On the one road of God’s revelation to men, there are two lanes and one guide. "Sacred Scripture and Sacred Tradition form one sacred deposit of the word of God"(7), and "the task of authentically interpreting the word of God,...has been entrusted exclusively to the living teaching office [Magisterium] of the Church."(8) However, it is impossible to simply put these three in a hierarchical structure to determine their order of authority, for they are intrinsically related(9). "Scripture" refers to the 73 books of the Bible that the Church recognizes as canonical. Catholic teaching is that since they were written by the Holy Spirit they are without error(10). Consisting of the teaching of Our Lord and his apostles that has been handed on orally, Sacred Tradition is a "growth in the understanding of the realities and the words [of revelation] which have been handed down"(11). Finally, the Magisterium is the official teaching office of the Catholic Church consisting of the Roman Pontiff and the bishops acting in concert with him. Although the Magisterium is not equivalent to Sacred Tradition, its authoritative decisions made today will become a part of Sacred Tradition for the future Church.

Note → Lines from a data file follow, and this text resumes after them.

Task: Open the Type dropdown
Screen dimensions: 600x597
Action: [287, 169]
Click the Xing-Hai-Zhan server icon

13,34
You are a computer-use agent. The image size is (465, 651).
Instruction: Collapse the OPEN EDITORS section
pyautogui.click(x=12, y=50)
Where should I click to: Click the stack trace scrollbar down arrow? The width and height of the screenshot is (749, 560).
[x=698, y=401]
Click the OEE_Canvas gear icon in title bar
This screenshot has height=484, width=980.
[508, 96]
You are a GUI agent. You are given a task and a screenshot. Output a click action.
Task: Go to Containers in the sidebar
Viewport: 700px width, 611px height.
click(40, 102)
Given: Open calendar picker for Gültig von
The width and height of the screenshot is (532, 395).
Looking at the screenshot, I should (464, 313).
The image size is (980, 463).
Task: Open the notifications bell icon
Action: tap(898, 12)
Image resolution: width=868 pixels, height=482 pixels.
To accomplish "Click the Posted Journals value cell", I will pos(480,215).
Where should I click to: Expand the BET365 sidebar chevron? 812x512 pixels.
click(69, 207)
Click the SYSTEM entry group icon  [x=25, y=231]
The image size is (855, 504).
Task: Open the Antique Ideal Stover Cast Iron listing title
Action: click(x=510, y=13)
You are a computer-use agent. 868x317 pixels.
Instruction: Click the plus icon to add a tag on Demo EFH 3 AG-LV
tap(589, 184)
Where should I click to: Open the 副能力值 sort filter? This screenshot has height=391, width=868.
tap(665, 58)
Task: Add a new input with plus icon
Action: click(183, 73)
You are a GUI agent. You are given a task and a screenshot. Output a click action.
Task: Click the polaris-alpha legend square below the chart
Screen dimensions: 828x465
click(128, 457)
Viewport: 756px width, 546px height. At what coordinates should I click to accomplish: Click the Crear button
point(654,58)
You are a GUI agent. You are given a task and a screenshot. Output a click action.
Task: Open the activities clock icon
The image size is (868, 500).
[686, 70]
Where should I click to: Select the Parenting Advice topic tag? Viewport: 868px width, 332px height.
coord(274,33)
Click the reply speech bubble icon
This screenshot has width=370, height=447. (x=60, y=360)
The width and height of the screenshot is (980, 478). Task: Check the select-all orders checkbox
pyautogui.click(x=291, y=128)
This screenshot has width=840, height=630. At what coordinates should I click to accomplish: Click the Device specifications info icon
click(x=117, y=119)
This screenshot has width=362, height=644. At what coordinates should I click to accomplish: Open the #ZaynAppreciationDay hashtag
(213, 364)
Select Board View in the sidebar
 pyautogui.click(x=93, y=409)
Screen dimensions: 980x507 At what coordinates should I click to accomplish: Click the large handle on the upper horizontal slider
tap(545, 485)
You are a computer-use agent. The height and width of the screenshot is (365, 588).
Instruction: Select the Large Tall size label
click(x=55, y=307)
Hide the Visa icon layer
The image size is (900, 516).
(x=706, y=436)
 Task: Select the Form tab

In this three-part structure, Sacred Scripture is the only "inspired" Word of God that the Church recognizes as truly being God’s words. The extent of this inspiration is complete, as Pope Leo XIII states:

For all the books which the Church receives as sacred and canonical are written wholly and entirely, with all their parts, at the dictation of the Holy Spirit...(12)

Since this direct inspiration is not true of Tradition or the Magisterium, Scripture is placed in a unique position that no other means of revelation can claim. A certain primacy thus exits with Scripture, which should not lead to a sola scriptura attitude, but instead simply a reverence for Scripture as the Word of God in God's words.